> **WORK ORDER**
Copy out, from the data, each line containing the string "computer".

> **EXTRACTED MATERIAL**
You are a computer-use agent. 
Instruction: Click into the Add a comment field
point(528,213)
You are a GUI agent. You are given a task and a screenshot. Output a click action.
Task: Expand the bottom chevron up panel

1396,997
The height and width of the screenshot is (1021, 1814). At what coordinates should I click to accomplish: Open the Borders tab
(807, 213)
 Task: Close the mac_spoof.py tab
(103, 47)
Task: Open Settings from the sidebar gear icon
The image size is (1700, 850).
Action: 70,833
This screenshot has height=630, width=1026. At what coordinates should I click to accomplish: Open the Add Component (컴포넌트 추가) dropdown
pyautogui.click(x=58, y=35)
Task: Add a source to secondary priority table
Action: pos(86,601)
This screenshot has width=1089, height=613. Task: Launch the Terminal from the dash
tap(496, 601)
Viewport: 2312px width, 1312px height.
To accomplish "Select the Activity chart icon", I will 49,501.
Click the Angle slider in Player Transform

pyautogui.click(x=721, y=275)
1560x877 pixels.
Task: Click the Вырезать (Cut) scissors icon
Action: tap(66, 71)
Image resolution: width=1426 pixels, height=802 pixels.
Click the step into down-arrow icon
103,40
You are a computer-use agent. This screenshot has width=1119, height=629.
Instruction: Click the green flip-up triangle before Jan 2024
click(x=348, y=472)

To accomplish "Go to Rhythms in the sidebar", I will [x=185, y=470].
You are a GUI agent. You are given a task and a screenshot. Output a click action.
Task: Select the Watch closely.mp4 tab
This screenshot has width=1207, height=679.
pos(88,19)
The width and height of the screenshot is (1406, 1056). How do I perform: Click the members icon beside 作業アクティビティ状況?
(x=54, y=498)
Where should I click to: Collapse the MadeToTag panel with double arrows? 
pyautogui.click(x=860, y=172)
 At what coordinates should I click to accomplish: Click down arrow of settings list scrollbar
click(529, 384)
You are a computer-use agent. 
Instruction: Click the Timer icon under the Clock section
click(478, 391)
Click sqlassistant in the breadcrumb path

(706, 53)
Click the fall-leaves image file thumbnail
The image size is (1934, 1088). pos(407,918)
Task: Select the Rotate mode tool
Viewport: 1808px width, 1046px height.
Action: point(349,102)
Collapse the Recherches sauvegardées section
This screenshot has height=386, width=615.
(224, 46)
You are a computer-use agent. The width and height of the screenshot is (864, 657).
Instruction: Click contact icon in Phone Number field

> **RESPONSE FOR THIS EXERCISE**
You are a computer-use agent. 
You are a computer-use agent. This screenshot has width=1119, height=629.
You are a computer-use agent. 
You are a computer-use agent. The width and height of the screenshot is (864, 657).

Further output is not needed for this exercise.